Thoughts on Tech Debt

May 16, 2024 Draft

What is tech debt?

My sense is that it can be any decision made in a system that makes it harder than necessary to evolve the system. This can be intentional. Time to market and all that. It can be accidental. It can be completely innocent - decisions that made sense yesterday may not make sense today due to changing circumstances.

There are always small imperfections scattered throughout a codebase that could be called tech debt. But it is more useful to focus on larger issues that seriously impede new work.

Some examples:

  • Lots of repeated logic that needs to be updated.
  • Partial refactorings.
  • Coding standards have evolved but evidence of the older ones remain.
  • Simple changes take weeks instead of days due to earlier assumptions.
  • A 3rd party library hits you with a nasty breaking update.

How does it happen?

We can blame the nature of evolving systems. Every system is intended to solve one or more problems. Over time we will both evolve our understanding of those problems and add new problems to solve.

So our system began as a naive solution to problem ‘A’. We now understand that problem better so we want to build a more nuanced solution to ‘A’ while also adding a solution for problem ‘B’. Depending on the specifics, that could be easy or a complete nightmare.

What is it about software specifically?

It seems like this problem is larger in software than in other disciplines. Why don’t software folks just git good?
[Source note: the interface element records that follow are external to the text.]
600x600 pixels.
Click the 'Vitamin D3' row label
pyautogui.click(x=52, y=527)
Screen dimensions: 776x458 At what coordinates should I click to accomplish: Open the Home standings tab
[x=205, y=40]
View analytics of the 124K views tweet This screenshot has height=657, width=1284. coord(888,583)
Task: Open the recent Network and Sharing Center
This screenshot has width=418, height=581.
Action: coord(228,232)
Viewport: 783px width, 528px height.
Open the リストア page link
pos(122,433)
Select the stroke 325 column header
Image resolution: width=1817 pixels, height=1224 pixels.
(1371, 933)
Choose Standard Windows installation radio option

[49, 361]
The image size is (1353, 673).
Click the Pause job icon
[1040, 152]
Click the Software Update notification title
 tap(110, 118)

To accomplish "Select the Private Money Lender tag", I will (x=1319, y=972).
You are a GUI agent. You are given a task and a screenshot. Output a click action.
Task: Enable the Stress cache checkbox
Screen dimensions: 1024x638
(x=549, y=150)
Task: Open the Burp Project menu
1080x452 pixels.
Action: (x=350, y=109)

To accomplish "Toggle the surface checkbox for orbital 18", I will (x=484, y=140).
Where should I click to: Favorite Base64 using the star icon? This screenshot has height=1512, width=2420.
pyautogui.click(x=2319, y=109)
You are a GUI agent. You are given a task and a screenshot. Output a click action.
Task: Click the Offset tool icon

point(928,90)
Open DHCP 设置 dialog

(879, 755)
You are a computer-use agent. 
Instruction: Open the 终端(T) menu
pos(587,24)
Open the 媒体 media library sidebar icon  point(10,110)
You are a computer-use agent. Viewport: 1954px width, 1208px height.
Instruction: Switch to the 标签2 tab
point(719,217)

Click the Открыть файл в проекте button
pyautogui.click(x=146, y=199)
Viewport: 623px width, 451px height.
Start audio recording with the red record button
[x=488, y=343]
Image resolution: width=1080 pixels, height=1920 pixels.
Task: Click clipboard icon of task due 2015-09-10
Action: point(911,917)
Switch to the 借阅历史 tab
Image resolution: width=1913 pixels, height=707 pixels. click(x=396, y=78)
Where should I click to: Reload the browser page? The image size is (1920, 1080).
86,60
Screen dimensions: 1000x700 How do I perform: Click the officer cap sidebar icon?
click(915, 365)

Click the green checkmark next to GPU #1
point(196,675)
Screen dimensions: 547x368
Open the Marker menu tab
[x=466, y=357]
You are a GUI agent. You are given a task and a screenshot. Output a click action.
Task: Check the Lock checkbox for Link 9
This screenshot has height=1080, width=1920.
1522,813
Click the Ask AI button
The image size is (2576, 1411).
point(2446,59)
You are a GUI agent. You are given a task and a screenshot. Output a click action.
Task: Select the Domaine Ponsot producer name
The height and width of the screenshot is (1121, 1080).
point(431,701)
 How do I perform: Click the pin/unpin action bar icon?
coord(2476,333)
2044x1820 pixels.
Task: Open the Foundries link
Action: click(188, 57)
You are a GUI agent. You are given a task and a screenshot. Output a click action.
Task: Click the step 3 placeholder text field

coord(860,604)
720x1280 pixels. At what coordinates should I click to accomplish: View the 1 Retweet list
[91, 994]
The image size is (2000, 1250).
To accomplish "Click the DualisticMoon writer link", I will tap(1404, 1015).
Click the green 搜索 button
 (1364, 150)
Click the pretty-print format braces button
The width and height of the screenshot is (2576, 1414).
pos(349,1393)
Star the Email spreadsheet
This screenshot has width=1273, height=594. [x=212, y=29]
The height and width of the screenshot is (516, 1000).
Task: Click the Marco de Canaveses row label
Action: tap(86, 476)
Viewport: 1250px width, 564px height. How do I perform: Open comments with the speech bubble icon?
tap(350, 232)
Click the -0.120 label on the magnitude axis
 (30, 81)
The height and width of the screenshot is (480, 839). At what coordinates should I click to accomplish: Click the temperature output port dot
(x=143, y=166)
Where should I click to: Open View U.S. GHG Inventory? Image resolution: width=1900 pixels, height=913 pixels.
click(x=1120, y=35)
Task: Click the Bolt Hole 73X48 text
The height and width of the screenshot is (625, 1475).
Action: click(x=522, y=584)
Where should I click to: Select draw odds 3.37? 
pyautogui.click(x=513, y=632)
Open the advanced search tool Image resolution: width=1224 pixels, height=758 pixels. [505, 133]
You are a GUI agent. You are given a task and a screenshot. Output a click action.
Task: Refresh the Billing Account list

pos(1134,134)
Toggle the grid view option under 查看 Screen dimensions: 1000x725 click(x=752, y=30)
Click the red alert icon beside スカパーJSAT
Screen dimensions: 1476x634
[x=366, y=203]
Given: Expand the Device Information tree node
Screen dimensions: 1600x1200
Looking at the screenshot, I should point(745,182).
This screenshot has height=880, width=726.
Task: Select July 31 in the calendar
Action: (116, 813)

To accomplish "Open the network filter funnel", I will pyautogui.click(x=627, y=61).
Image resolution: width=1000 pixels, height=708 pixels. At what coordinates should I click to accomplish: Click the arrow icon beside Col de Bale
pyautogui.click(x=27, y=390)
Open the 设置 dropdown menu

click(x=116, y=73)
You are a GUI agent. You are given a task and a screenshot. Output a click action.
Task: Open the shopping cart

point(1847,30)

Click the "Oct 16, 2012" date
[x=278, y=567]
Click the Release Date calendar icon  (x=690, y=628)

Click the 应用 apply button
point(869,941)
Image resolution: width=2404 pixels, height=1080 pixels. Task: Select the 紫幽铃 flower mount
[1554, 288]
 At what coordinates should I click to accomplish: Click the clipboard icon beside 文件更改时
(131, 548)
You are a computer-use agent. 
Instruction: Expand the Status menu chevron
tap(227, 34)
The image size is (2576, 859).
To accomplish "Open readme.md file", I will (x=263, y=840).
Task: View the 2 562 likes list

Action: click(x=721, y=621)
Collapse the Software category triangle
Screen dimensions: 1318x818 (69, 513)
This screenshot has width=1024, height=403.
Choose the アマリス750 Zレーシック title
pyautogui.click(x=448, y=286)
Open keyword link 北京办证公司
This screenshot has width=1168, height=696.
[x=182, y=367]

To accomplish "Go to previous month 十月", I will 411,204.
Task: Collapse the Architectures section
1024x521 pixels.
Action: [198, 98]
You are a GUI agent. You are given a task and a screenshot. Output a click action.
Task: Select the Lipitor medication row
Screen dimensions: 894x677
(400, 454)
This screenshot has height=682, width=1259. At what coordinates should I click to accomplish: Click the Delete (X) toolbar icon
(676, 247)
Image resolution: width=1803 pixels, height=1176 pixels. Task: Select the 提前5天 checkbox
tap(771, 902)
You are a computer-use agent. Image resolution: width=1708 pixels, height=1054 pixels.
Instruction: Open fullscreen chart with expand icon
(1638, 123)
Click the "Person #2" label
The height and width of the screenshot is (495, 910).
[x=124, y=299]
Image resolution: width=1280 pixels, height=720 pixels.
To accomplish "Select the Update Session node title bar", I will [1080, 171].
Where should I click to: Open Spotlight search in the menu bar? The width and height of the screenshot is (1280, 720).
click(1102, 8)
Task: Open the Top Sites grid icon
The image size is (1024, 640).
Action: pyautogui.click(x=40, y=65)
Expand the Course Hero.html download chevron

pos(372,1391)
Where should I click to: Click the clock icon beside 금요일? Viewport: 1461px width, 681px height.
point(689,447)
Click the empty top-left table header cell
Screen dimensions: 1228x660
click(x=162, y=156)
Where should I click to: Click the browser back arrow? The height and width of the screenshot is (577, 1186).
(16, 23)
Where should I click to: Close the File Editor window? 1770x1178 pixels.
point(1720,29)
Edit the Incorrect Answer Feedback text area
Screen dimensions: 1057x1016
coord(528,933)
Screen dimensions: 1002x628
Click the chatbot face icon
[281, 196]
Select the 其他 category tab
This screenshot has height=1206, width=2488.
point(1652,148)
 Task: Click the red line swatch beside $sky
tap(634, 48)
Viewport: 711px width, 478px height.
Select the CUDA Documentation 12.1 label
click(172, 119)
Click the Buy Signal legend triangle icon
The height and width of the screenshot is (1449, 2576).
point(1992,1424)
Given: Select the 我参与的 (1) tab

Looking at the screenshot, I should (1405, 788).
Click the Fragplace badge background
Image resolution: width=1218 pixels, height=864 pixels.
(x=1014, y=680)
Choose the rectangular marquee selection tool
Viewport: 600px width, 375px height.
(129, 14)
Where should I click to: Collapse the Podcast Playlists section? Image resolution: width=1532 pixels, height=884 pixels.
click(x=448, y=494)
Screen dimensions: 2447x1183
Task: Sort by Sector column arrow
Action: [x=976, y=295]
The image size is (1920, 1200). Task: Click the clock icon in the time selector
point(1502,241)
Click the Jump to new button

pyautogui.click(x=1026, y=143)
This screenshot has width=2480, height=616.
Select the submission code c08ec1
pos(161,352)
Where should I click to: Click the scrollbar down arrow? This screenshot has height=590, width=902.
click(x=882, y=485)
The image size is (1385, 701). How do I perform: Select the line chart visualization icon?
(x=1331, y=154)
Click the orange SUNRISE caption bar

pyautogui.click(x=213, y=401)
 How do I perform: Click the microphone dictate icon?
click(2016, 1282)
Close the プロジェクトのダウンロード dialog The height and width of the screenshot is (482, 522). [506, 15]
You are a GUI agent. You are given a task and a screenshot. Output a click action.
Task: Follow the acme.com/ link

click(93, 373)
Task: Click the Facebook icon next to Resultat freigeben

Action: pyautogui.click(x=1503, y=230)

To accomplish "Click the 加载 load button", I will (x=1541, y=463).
My theory is that there is no other discipline so amenable to change as software. The materials are free! If you can think it you can build it! Other fields generally don’t expect to be able to continually modify the design of the product. At some point you lock it in and deliver. But in software you can keep making changes, so you will. And this is often great!

But the main challenge of software is managing complexity. And every feature represents some amount of complexity. First in the obvious sense that one feature + another feature = 2 features worth of complexity.

But it’s more than that. A system will be designed to support solving an initial set of problems. This will lead to constraints that make certain changes hard. The next problem to solve may hit against those constraints. This means that solving the next problem in the context of your system will be EVEN HARDER than doing it from a blank slate. It can be incredibly challenging (and rewarding) at times just to solve a single isolated problem. But now you have to fight against the system you just built! This is the hidden extra complexity.

So in my opinion it’s not that engineers are doing a poor job. It’s that on the surface, making changes to software appears incredibly easy. And doing so quickly is possible in the short term. But it often comes at incredible cost to the system’s maintainability in the long term.

What is the view from outside?

As engineering rolls out features, folks expect the system to remain in good health. This makes sense when compared to other things in life. In the real world, the connection between physical things (or lack therof) is more obvious. When you get your roof replaced you don’t expect your microwave to explode. They’re clearly unrelated! But the connection between software features is often filled with subtlety and suprise.

Unless you’re up past your ankles in code, your view of the system will be the output: the running system. And each new feature may truly be great and meet all current requirements! But without active effort the system will not remain in great condition.

There can be indirect clues of what is happening. New features may start taking longer and longer, and with more and more bugs. And the engineers may have trouble articulating why.

So we have a quietly deteriorating system. And a business does not want to hear that new features are blocked until we spend considerable time cleaning up the system. And they will never automatically have that expectation because it requires intimate knowledge of how the system is built to understand what is wrong. A healthy business will be open to some amount of this kind of feedback.

What to do about it?

There are several general approaches. One is to pad estimates by default and use the padding for smaller cleanups. Ideally this would be normalized and expected behavior.

The other is to spend effort to expose the need for a larger cleanup effort. But for this to succeed you don’t just need to be right about the problem. Engineers must also be able to sell it or it won’t be greenlit.

Again, the business’s default expectation is the system is always fine, and features can simply be added one after the other forever. When that becomes false, eng must make the case for fixing it.

Going too far

There is a pathology among engineers where it begins to feel like “everything is tech debt” and “everything must be rewritten (in rust?)”. No code feels more ‘homey’ than code you wrote or reviewed recently. Engineers must be on guard for that attitude.

I think when tech debt gets bad enough, and we are forced to deal with it, we can develop a temporary sensitivity to it that can lead to the above. So in a sense, keeping it at a healthy level can reduce the urge to “rewrite everything”.